Daniele Mancini architetto

Come dovrà essere la discoteca del futuro? Daniele Mancini precisa il ruolo dell'architetto, la fantasia e la duttilità che deve mettere nel suo lavoro.

Il locale da ballo e la discoteca sono diventati un fenomeno di massa, di aggregazione, di confronto. Non si può dire però che questo importante fenomeno sociale sia avallato nella sua forma contenitiva, volumetrica epidermico-semantica, da valide idee progettuali, costruttive e molto sovente gestionali.

Gli operatori e gli addetti ai lavori, con la presunzione di aver raggiunto la vetta, hanno prodotto, all'insegna della novità a tutti i livelli, solamente tanta confusione.

Andare in discoteca è paragonabile ad un lavoro: se non si riceve una adeguata mercede, sotto forma di ammirazione, gratificazione e attenzione, la prima reazione è quella di cambiare locale.

Ma il destino finale della discoteca non è quello di far socializzare il pubblico? Certo, il vero problema è riuscire a creare l'habitat giusto, che sia un contenitore di idee e di situazioni poliedrico, polifunzionale, polivalente. Il nucleo centrale del discorso ai fini del locale da costruire o da ricostruire si trova nell'angoscioso dilemma: optare per un intervento che privilegi al massimo la creatività, oppure puntare sul massiccio utilizzo di effetti puramente tecnologici? Io credo che la verità, come spesso accade, sia nel mezzo.

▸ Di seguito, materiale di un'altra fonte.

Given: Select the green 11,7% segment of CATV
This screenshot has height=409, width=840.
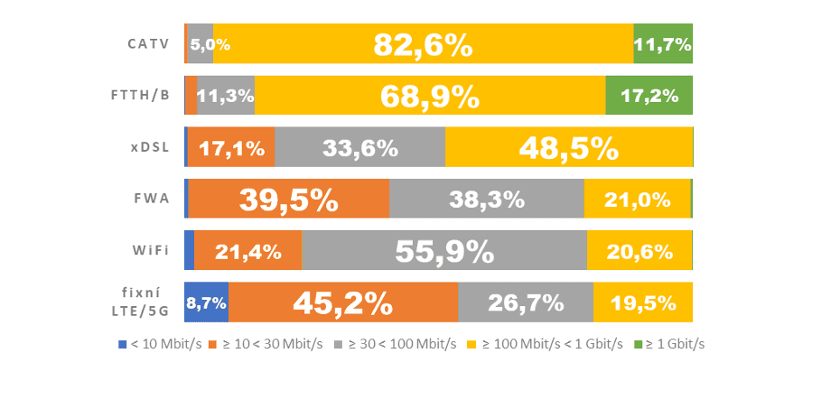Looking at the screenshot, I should coord(663,44).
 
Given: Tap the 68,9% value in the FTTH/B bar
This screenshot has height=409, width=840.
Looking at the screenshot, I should coord(429,96).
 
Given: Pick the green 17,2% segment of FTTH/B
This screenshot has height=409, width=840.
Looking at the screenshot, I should coord(649,96).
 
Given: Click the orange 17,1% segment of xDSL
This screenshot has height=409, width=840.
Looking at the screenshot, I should coord(231,147).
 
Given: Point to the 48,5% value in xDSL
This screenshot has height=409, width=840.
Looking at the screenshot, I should coord(568,147).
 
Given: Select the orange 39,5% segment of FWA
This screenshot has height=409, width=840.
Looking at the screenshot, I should coord(288,199).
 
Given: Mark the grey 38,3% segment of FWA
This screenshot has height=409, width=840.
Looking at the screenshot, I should coord(486,199).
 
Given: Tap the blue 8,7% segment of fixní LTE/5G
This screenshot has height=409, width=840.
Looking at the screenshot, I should coord(207,302).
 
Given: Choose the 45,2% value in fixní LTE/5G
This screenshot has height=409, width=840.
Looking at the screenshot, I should coord(342,302).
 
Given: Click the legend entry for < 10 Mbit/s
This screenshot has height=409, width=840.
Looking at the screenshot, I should coord(161,345).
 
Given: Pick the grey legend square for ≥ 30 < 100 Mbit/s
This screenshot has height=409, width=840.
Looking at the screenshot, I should coord(338,345).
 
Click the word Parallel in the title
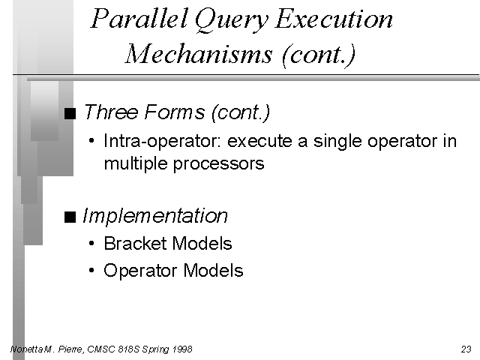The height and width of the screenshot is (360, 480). point(139,18)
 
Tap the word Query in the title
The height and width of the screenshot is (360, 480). point(231,20)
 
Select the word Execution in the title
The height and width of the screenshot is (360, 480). point(334,19)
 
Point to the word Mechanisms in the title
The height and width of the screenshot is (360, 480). point(199,54)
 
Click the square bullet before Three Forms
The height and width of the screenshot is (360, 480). point(70,113)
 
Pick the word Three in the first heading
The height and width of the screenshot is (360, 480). point(111,112)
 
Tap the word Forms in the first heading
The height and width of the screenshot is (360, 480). point(174,112)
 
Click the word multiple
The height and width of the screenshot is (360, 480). point(136,164)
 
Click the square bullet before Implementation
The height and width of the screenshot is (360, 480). point(70,218)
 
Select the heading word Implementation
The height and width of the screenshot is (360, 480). point(155,217)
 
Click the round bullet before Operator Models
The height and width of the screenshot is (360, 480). point(92,270)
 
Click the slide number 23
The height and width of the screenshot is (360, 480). point(466,350)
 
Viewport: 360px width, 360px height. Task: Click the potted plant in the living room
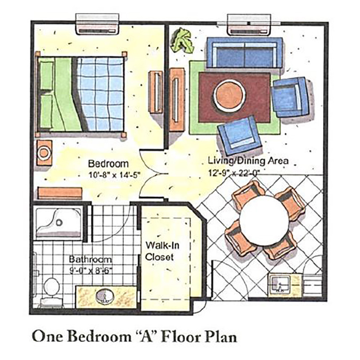pyautogui.click(x=181, y=40)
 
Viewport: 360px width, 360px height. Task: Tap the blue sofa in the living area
pyautogui.click(x=244, y=53)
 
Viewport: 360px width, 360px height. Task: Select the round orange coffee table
pyautogui.click(x=230, y=95)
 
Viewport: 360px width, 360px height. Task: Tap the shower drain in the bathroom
pyautogui.click(x=59, y=222)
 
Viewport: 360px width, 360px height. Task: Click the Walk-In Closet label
pyautogui.click(x=162, y=251)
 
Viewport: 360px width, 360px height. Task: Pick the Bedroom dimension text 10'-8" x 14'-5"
pyautogui.click(x=114, y=175)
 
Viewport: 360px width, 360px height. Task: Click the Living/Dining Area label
pyautogui.click(x=248, y=161)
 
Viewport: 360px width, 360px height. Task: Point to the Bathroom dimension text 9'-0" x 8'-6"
pyautogui.click(x=91, y=271)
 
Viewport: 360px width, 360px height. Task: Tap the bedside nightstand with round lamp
pyautogui.click(x=44, y=153)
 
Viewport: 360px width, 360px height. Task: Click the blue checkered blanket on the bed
pyautogui.click(x=101, y=94)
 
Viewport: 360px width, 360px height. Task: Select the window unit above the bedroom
pyautogui.click(x=98, y=24)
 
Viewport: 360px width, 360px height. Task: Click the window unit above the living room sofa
pyautogui.click(x=249, y=25)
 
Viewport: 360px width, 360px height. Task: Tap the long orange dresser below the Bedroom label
pyautogui.click(x=60, y=194)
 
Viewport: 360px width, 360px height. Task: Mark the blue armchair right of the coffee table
pyautogui.click(x=290, y=97)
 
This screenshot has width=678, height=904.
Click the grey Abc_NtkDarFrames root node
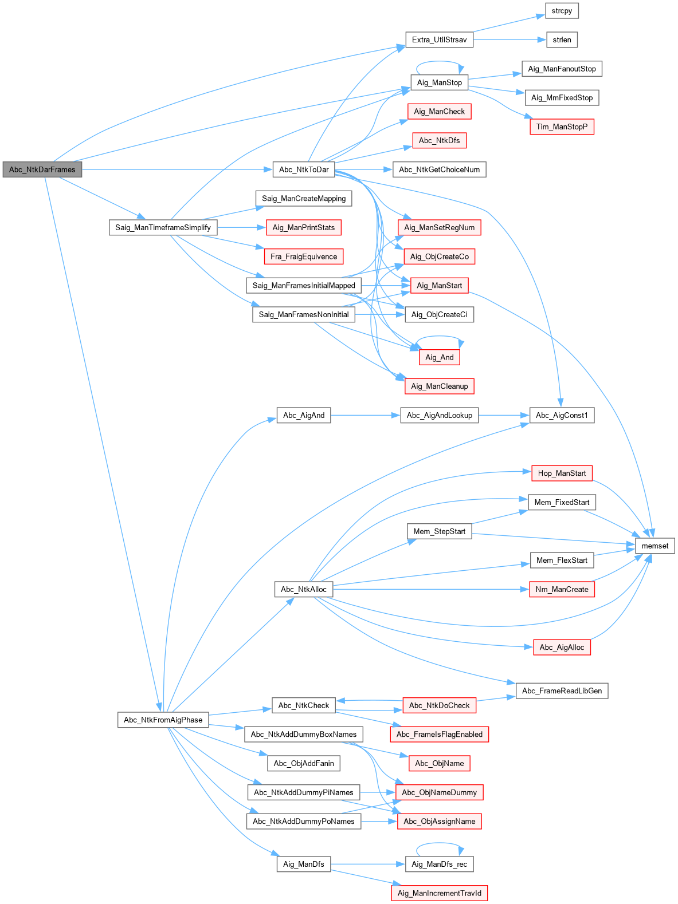click(x=42, y=169)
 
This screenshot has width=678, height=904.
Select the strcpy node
click(x=562, y=11)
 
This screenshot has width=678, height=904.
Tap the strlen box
click(x=562, y=40)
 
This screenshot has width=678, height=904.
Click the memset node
click(x=655, y=546)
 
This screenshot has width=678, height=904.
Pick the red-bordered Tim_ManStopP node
click(x=562, y=127)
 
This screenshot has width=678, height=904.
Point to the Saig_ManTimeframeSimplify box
click(x=163, y=227)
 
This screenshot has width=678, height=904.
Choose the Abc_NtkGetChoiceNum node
click(x=439, y=169)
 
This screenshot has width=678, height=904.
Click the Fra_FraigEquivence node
click(x=304, y=256)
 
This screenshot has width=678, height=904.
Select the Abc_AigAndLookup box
click(x=439, y=415)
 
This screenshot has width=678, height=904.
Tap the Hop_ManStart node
click(x=562, y=473)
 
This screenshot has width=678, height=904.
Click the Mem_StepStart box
click(x=439, y=531)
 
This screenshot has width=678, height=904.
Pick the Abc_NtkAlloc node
click(x=304, y=589)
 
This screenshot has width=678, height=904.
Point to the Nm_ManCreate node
click(x=562, y=589)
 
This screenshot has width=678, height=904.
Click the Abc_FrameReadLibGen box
click(x=562, y=690)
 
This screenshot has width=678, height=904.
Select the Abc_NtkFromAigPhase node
click(x=163, y=720)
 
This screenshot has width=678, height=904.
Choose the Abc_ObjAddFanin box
click(x=304, y=763)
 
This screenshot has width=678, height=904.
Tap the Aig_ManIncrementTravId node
click(x=439, y=893)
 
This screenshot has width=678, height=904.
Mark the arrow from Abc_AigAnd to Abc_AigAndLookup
click(x=365, y=415)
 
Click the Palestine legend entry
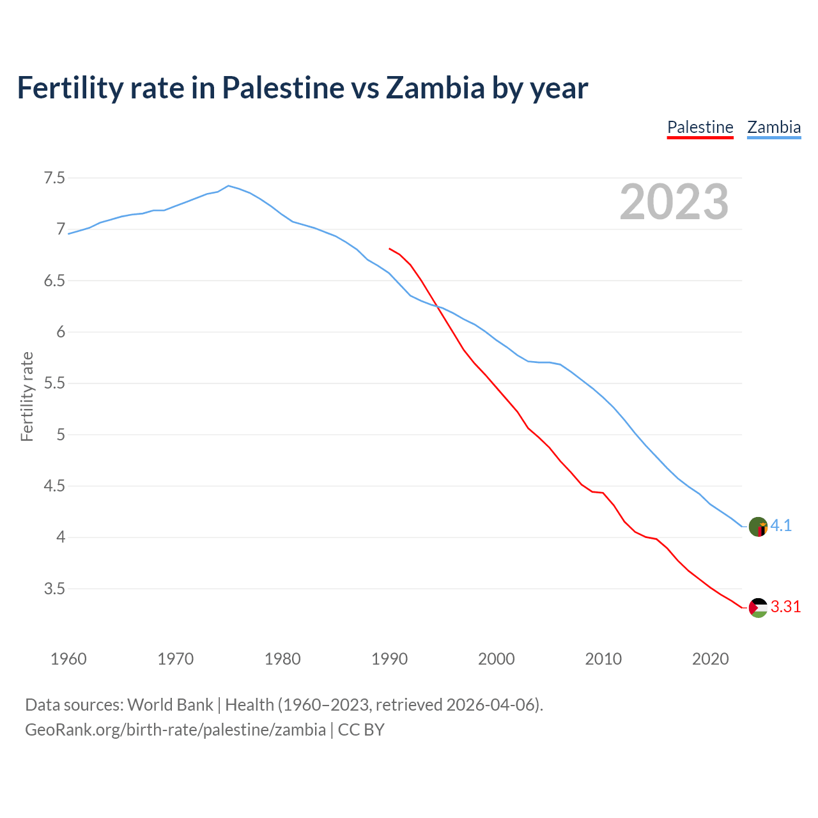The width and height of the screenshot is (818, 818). pos(700,127)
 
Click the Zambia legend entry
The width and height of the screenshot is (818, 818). pos(774,127)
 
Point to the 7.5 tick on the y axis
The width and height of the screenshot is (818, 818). pos(54,178)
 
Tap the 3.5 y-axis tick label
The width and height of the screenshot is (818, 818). pos(54,589)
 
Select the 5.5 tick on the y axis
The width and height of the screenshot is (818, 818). pos(54,383)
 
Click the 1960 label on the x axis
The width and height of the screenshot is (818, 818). pos(68,659)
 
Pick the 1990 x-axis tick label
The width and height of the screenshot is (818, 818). pos(389,659)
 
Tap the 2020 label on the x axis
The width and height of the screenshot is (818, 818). pos(710,659)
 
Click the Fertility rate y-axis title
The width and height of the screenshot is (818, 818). pos(27,396)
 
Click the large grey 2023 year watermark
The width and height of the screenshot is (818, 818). pos(674,202)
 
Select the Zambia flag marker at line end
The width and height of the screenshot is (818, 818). pos(758,527)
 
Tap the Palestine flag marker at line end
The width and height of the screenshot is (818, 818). pos(758,607)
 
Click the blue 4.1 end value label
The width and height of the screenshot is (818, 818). pos(781,526)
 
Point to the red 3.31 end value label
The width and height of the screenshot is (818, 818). pos(785,607)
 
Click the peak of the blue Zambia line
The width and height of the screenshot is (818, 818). pos(229,185)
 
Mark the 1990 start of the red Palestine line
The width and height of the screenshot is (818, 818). pos(389,249)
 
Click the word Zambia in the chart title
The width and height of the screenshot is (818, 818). pos(435,88)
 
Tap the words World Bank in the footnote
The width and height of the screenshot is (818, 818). pos(170,705)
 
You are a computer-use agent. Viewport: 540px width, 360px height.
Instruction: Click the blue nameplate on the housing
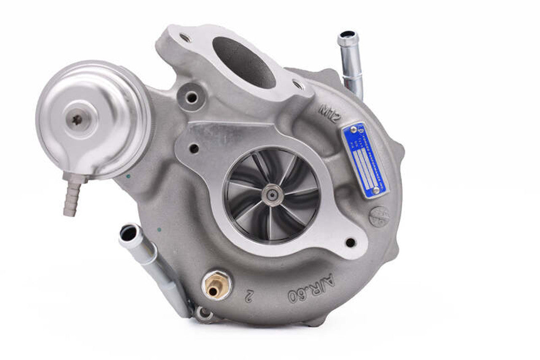click(365, 160)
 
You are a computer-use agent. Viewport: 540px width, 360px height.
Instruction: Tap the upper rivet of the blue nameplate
click(354, 130)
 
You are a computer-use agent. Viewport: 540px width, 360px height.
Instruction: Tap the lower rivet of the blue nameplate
click(375, 191)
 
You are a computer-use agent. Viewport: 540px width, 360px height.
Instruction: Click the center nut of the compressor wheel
click(272, 195)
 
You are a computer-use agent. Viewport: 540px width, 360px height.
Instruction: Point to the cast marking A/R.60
click(311, 288)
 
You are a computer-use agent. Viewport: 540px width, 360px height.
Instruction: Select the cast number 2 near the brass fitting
click(250, 293)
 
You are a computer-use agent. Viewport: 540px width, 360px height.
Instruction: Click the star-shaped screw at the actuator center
click(77, 120)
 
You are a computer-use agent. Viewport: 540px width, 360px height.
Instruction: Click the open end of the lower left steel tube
click(128, 233)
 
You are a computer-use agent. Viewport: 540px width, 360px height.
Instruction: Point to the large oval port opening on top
click(244, 62)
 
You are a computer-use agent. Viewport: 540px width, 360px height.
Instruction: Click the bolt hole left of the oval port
click(185, 38)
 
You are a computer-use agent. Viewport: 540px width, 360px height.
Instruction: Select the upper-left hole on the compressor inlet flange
click(194, 149)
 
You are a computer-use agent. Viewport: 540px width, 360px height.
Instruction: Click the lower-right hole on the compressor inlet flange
click(350, 243)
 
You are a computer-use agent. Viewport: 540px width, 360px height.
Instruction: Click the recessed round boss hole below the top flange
click(192, 97)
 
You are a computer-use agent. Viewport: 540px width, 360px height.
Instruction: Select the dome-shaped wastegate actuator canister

Una .formula vincente potrebbe essere, ad esempio, un "cocktail" in cui miscelare un trenta per cento di fantasia e creatività con un cinquanta per cento di tecnologia. Il residuo venti per cento è rappresentato da altre qualità secondarie ma significative. Come la propria coscienza critica di operatori, che deve spingere a continue verifiche e sperimentazioni.

Non ci si improvvisa architetti per discoteche, è un settore con caratteristiche troppo particolari perchè se ne possa occupare chi non ha accumulato esperienze autentiche, anche e soprattutto concettuali.

Bisogna conoscere le situazioni in cui si dovrà intervenire: provare e conoscere i materiali da impiegare, anche i più eterogenei, che spesso riservano piacevoli sorprese.

Bisogna, infine, proiettarsi nel futuro per immaginare strutture di oggi che, in qualche misura, già si prestino ad agganciare le mutate esigenze di domani.
Ogni fenomeno è soggetto a una serie di corsi e ricorsi e così anche il locale da ballo, che segue nella sua proposizione formale l'evoluzione della musica e del costume.

Negli anni '60, in clima di dolce vita e di boom economico, questo spazio era per lo più impostato su concetti come il decoro e il comfort, ma poi ha iniziato a cambiare, come sono cambiate la musica (sempre più veloce) e i rapporti fra i giovani (più informali), fino a trasformarsi nella discoteca anni 70, che con il suo bombardamento di luci e suoni rispecchiava anch'essa bene la condizione di alienazione e incomunicabilità dell'epoca. Oggi questa impostazione comincia ad essere psicologicamente gravosa, non più corrispondente alla realtà sociale.

In clima di "nuovo edonismo" i giovani vanno recuperando alcuni valori degli anni '60, come il gusto della conversazione, dell'eleganza e della comodità. Dal punto di vista progettuale questo comporta un ritorno al "soft" sia nei colori, più tenui e raffinati (rosa, azzurro, fucsia), sia nell'arredo decisamente più ricco e comodo. Ma la qualità fondamentale è la capacità di far sembrare il locale ricco utilizzando mezzi più o meno poveri.

Nella discoteca i "budget" a disposizione sono sempre bassi rispetto al risultato che si vuole ottenere: sono dunque indispensabili creatività, esperienza e una conoscenza tecnica sempre aggiornata, per escogitare intelligenti "malizie" atte a nobilitare i materiali a disposizione in modo da raggiungere con essi effetti di preziosità ed eleganza inaspettate.